Colin Dexter was born on September 29 1930 in Stamford, Lincolnshire. His father, Alfred Dexter, ran a garage in Scotgate, Stamford, while his mother, Dorothy, worked in a butcher shop. Colin Dexter attended St. John's Infants School and Bluecoat Junior School. He won a scholarship to the prestigious Stamford School. Mr. Dexter fulfilled his national service by serving in the Royal Corps of Signals. He received a bachelor's degree in classics from  Christ's College, Cambridge in 1953.

He taught classics at Wyggeston Grammar School in Leicester and earned a master's degree from Cambridge in 1958. Afterwards he taught classics at Corby Grammar School in Northamptonshire until retiring in 1966 because of deafness. He then took a position as senior assistant secretary at the Oxford Delegacy of Local Examinations. He held this job until he retired in 1988.

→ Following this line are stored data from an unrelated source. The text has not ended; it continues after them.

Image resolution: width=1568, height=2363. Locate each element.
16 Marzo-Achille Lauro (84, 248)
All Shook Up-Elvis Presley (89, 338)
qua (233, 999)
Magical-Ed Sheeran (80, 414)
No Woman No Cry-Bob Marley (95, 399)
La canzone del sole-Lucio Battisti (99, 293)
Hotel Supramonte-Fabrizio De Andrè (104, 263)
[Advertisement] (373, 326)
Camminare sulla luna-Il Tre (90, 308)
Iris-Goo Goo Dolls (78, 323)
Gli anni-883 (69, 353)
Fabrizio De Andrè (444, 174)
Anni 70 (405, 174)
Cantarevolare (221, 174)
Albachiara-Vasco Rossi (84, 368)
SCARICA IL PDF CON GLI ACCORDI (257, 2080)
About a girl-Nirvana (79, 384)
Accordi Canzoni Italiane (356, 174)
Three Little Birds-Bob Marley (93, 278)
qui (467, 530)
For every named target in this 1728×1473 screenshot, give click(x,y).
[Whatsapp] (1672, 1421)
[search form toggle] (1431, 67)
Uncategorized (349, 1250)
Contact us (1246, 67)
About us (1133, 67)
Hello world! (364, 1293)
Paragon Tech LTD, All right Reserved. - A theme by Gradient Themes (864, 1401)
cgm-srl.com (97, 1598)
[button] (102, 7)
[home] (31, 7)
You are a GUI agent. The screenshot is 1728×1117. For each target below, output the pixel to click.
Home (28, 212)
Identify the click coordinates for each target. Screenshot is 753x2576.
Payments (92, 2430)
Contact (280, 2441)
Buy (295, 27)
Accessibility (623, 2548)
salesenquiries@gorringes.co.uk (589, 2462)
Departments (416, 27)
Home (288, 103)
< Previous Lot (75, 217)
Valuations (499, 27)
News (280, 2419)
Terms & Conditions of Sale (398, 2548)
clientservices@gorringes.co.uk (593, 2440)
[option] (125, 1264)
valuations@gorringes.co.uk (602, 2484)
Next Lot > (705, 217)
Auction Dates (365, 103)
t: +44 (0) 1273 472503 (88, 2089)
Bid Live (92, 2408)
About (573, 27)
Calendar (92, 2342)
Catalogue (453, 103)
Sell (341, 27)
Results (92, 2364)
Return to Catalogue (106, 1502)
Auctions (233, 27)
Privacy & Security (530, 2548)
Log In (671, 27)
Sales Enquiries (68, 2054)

It while on vacation with his family in Wales in the early Seventies that Colin Dexter, out of boredom more than anything else, began work on the very first Inspector Morse novel. Last Bus to Woodstock was published in 1975 and was followed by twelve more Inspector Morse novels. Mr. Dexter also wrote two novellas and several short stories as well as the book Cracking Cryptic Crosswords: A Guide to Solving Cryptic Crossword.

Inspector Morse proved very successful, inspiring the ITV television show Inspector Morse, that ran from 1987 to 2000, as well as the sequel Lewis and the prequel Endeavour.

There can be little doubt that Colin Dexter was one of the great mystery writers of the late 20th Century. His Inspector Morse novels are mysteries in the Holmesian mould, with complex cases that often included plenty of false leads and false clues. Colin Dexter had a gift for colourful characters, none more so than Morse himself. Inspector Morse loved classical music and poetry, and a weakness for pretty women.  Between his talent for creating complex mysteries and a gift for well-developed characters, there should be little wonder that Colin Dexter was often counted alongside the likes of Agatha Christie and Sir Arthur Conan Doyle.